Sounds like a really weird porn movie.
 
It's a similar phenomenon to "matrimonial bed death." Once the relationship becomes as permanent as a marriage, sex becomes rare.
 
I'm actually quite happy with NASA's new objective - land a man on the asteroids. The asteroids are full of Mineral and Metallic wealth that can be exploited to make space travel viable. They also have the organic compounds necessary to set up off-world colonies.

All these resources can be sent back to LEO (low Earth orbit) to construct a cheaper space craft. By getting rid of the need to break Earth gravity you significantly reduce the cost.

Going back to the moon was Bush's attempt at winning over some space cadets. It's been done. There's nothing much there and it's best left to controlling our tides.

That last sentence reminds me of a film I saw where the moon exploded through over-mining, causing a global catastrophe. What was that?
 
That last sentence reminds me of a film I saw where the moon exploded through over-mining, causing a global catastrophe. What was that?

The Time Machine. Supposedly humans accidentally shattered it using nuclear warheads trying to get at the materials under the crust.

Although you're slightly wrong about there being "nothing much" on the moon. It has about the same metal and mineral content as near Earth asteroids, especially titanium and platinum.
 
Isn't the Moon a chunk of the Earth? I would imagine their makeup is pretty similar.
 
Isn't the Moon a chunk of the Earth? I would imagine their makeup is pretty similar.

Pretty similar is not identical. The moon's mantle is no longer convective and hasn't been for billions of years; Earth's mantle is still convective, and is therefore still undergoing geologic evolution.

The differences can be accounted for by the fact that the Earth and the Moon WERE extremely similar, but since that time the Earth has changed and the Moon has not.
 
By getting rid of the need to break Earth gravity you significantly reduce the cost.
A jouney of a thousand miles begin with the first step.

The biggest problem with both short and long term space travel is the cost per pound to low Earth orbit. get the cost down low enough and commercial concerns can by-pass government involvement to access space and obtain resources, private groups (those willing) can colonize planets, moons and open space.
 
The biggest problem with both short and long term space travel is the cost per pound to low Earth orbit. get the cost down low enough and commercial concerns can by-pass government involvement to access space and obtain resources, private groups (those willing) can colonize planets, moons and open space.

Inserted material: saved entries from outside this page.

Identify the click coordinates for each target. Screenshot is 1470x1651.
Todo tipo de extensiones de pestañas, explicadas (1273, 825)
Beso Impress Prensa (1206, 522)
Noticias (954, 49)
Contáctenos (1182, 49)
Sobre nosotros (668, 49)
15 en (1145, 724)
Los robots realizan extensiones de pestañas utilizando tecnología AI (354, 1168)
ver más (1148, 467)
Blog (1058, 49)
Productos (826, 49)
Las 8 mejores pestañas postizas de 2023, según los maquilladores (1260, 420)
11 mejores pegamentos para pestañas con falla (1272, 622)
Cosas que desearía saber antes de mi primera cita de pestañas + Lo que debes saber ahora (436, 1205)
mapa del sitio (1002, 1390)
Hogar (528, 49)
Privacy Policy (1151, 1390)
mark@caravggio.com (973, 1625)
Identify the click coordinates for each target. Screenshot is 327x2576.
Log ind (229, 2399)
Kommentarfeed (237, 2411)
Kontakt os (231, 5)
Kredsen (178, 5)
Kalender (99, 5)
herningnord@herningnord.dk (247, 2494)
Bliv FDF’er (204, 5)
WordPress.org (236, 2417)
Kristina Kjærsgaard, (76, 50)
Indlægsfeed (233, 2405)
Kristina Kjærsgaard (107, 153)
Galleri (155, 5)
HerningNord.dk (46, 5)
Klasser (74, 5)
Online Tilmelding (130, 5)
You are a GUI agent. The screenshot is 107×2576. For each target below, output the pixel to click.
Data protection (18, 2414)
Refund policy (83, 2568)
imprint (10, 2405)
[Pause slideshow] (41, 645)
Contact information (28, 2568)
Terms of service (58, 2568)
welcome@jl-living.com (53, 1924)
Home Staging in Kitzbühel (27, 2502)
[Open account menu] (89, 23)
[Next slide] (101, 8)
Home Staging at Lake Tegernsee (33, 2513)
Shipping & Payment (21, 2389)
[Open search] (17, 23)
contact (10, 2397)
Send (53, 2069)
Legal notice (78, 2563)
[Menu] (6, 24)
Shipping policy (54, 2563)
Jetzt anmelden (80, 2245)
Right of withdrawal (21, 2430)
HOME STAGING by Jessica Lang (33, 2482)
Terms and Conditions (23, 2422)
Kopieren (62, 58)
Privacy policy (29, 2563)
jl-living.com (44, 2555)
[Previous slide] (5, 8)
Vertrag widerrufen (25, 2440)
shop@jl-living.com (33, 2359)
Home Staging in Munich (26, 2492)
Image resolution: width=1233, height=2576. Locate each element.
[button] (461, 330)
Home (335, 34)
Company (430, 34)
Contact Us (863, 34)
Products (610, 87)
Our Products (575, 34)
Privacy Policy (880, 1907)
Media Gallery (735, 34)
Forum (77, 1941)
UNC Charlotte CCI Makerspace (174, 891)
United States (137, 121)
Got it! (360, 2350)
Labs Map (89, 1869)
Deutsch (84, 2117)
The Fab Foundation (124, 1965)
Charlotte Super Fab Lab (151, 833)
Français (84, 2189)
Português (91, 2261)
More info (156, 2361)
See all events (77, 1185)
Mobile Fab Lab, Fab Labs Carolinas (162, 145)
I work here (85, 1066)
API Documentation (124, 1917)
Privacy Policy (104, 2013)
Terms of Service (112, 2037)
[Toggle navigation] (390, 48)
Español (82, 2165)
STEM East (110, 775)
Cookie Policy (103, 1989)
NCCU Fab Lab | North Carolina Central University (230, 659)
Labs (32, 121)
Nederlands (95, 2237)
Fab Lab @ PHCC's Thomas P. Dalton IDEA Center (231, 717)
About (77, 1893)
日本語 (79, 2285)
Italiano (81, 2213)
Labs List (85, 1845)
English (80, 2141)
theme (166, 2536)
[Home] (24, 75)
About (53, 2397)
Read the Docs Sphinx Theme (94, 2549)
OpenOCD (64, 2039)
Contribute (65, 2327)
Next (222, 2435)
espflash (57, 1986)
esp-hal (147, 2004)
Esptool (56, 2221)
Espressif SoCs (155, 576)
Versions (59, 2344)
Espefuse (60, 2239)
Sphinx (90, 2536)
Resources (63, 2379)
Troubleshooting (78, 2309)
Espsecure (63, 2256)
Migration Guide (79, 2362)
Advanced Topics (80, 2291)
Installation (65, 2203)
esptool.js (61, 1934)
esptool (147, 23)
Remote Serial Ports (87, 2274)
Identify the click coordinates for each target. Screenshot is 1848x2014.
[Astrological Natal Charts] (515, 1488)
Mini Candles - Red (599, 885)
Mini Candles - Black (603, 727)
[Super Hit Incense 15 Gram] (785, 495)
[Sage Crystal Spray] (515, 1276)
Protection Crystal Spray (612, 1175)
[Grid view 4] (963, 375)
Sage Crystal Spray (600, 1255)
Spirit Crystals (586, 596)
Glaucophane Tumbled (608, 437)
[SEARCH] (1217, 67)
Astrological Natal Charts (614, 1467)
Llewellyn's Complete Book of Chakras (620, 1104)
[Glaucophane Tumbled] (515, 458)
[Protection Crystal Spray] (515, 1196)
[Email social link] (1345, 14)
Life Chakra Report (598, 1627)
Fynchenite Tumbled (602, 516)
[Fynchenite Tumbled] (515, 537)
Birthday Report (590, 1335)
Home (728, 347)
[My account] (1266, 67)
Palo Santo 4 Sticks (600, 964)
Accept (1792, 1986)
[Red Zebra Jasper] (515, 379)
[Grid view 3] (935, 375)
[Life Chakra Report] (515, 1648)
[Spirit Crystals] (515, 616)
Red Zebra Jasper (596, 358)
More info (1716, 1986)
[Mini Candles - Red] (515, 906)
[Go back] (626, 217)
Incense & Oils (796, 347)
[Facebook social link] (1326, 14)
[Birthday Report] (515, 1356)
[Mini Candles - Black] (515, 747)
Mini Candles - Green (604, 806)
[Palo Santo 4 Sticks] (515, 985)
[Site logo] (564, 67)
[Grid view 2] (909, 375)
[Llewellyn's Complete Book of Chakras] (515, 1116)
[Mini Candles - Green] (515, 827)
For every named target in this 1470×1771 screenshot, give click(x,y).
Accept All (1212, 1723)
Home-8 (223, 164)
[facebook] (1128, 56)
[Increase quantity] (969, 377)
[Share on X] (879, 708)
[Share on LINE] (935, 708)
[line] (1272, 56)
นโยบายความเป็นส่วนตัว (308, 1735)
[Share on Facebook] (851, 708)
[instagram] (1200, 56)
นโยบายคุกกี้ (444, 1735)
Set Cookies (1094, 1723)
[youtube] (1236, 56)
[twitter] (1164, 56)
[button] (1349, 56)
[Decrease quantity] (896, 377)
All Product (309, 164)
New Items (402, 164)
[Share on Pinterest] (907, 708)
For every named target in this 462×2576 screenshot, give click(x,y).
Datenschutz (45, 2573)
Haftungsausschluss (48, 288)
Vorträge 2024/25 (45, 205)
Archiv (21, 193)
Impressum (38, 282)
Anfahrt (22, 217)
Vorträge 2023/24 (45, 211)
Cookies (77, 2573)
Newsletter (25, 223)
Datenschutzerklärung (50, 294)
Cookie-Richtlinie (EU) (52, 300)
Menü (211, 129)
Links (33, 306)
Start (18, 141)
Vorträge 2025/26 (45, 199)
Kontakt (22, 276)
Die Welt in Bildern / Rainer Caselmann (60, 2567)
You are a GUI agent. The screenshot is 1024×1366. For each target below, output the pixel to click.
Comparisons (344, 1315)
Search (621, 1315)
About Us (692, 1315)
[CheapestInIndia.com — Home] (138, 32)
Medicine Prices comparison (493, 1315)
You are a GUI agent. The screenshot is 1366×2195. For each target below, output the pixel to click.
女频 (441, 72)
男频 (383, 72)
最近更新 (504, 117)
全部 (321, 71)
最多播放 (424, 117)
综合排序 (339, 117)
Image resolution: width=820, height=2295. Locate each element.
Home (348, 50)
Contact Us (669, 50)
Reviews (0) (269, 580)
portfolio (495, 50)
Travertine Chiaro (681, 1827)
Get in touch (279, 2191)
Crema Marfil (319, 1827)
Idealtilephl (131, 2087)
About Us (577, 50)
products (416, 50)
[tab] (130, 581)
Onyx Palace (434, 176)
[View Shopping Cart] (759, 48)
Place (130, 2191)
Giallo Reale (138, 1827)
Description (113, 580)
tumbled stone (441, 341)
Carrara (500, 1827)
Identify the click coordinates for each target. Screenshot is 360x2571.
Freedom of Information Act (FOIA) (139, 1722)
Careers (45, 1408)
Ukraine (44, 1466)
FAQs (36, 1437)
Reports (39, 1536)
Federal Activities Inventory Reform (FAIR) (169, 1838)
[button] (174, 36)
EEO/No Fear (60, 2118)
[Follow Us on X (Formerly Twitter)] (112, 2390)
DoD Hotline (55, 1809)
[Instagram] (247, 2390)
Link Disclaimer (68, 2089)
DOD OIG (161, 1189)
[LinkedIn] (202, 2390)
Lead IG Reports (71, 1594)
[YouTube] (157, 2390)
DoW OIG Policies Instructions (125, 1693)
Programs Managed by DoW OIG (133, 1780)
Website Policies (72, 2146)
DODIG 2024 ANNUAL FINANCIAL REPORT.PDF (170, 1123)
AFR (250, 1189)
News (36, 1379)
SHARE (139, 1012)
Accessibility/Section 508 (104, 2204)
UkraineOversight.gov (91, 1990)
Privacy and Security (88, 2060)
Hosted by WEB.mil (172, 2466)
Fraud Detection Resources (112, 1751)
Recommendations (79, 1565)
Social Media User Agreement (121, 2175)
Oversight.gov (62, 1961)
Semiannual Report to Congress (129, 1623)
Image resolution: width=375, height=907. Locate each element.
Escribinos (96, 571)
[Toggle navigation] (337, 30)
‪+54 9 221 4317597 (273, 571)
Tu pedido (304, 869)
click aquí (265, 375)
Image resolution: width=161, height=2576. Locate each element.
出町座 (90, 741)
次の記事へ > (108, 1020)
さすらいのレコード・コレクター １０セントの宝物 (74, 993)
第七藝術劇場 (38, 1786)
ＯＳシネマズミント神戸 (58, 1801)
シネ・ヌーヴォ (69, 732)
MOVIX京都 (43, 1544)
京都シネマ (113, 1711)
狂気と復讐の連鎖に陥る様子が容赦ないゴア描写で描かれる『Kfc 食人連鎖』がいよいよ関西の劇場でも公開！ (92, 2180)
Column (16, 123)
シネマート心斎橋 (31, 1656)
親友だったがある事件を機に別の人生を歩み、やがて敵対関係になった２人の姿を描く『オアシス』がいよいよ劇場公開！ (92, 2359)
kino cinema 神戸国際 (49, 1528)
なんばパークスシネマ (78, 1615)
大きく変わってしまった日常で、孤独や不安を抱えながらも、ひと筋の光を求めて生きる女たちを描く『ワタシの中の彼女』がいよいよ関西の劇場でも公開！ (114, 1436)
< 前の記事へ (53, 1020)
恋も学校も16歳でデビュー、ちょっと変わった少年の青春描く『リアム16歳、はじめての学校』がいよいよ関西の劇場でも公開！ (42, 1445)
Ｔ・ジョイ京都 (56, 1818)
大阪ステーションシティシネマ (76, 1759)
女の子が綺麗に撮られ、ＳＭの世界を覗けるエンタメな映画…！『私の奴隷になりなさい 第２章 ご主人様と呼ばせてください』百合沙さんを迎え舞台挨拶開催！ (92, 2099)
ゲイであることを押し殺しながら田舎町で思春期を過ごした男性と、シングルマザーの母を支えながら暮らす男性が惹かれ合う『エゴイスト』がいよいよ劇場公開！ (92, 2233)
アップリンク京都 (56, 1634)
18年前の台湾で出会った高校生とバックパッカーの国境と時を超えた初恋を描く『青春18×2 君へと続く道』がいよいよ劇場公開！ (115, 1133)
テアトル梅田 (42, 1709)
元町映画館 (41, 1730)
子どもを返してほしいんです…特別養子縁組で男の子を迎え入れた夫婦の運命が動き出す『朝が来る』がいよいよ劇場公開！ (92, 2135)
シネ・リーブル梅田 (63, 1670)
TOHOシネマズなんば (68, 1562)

That cost is a short-term problem, but not a long-term one. One of these days, when the technology is feasible, we’ll construct a space elevator, and then it will be cheap to get stuff into low Earth orbit. Use matter collected in space as a counterweight, and the net work required to get the payload from Earth into orbit (and the other payload from orbit down to Earth) is close to zero.
 
You do know that there's a big difference between going straight up 200 miles and maintaining an orbit that's 200 miles high right? The ISS has to maintain a velocity of 17500 miles an hour to stay in orbit at that altitude.
One of these days, when the technology is feasible, we’ll construct a fleet of shuttlecraft that use subspace field generators to negate the pull of gravity and reach orbit. If you don't have to worry about gravity, getting into space is easy.
 
You do know that there's a big difference between going straight up 200 miles and maintaining an orbit that's 200 miles high right?
The center of mass of a space elevator is in geostationary orbit. Hop off the elevator at that point and you’re in orbit. Hop off the elevator at a higher point and you’ll need to fire the braking thrusters a bit to establish a stable orbit — otherwise, you’ll be flung out into space, which is what we’re after in this discussion.
 
^^ So instead of 200 miles up you're talking over 22,000 miles up for a geostationary orbit. That would take alot of building material. and the only thing floating around in our neighborhood besides the moon is a bunch of old and dead lightweight satellites.
 
^^ So instead of 200 miles up you're talking over 22,000 miles up for a geostationary orbit. That would take alot of building material. and the only thing floating around in our neighborhood besides the moon is a bunch of old and dead lightweight satellites.

We have more than enough of the raw ingredients to build a space elevator. The problem is that material science has not yet advanced to the point where we can build a cable that’s strong enough. NASA and private enterprises are actively working on the problem.